Another key change we are making with this bill is related to portable long service entitlements, particularly for those working in the community services sector. We know that community sector workers do an incredible job, whether they are the receptionist at a community centre or they are managing the place. Under the changes in this bill the Portable Long Service Authority (PLSA) will be empowered to reimburse employers in the community sector who pay entitlements to employees on long service leave. I remember, I think it was in the middle of last year, that I was contacted by a constituent in Hoppers Crossing. This lovely lady was a local, and she managed a local community centre in my electorate. She raised with me her concerns about the regulations that were passed in relation to portable long service leave. In particular she was really concerned about the implications of paying the cost of an employee’s long service leave while covering the costs of her replacement. I have to say it is somewhat understandable. We understand these concerns. Small community centres—and there are a lot in my electorate—are not necessarily flowing in cash, and many cannot afford both leave requirements and the cost of a replacement. In some cases this ends up hurting the people who are supposed to receive help from this scheme.
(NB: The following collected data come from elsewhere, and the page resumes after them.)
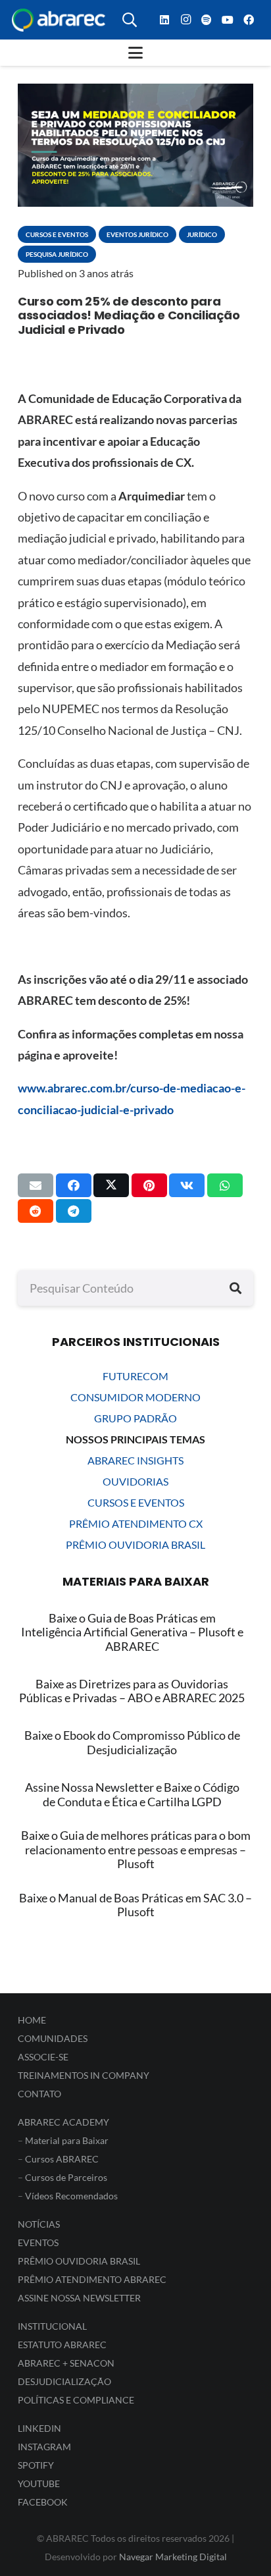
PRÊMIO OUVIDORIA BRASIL (135, 1544)
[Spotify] (206, 19)
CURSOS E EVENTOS (135, 1502)
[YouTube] (227, 19)
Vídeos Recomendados (71, 2195)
Well, I am pleased to say that this bill will clarify that for small community centres, they are going to be reimbursed for the cost of their employees’ long service leave.

Now, employers will also have greater flexibility in how they report the days worked by an employee to the PLSA, as they can now express this in part days or in fact hours. On top of this, where a community sector employer has not reported days worked to the PLSA, the employee will now be able to do this as well. This is going to help reduce the burden of record keeping for community organisations. I think some of these changes get the balance right, because we cannot lose important community services and it is important that those people working in the sector have the right to leave entitlements, and that is exactly what this bill does.

Another change, as the member for South Barwon talked about, that is very close to my heart is in relation to owner-drivers. It was a great pleasure of mine to debate the Owner Drivers and Forestry Contractors Amendment Bill 2019, and I am pretty sure it was one of the first bills that I debated and contributed to in this Parliament after being elected. As someone for whom the Transport Workers Union has been such a present part of my family’s life, I am very proud that we have strengthened these laws for owner-drivers working in the transport industry. That is why I am delighted to see that we are strengthening them even further by clarifying that non-compliance with obligations to supply further information is indeed an offence. This will give hardworking owner-drivers—and there are plenty out in Tarneit, let me tell you—certainty that they can get the fair and safe working conditions that they too deserve.

This bill truly reflects our Labor government’s commitment to protecting workers. It is who we are; it is in our DNA. And the changes in this bill will deliver stronger protections in the workplace and better outcomes for some of our most vulnerable workers. Unlike those opposite, the party of WorkChoices, we are not interested in undermining workers or in undermining superannuation, collective bargaining or working conditions, and as we speak the Senate is debating a horrendous IR bill that will have devastating outcomes for Victorian workers. So let us show them what an IR bill should look like, and that is precisely why I commend this bill to the house.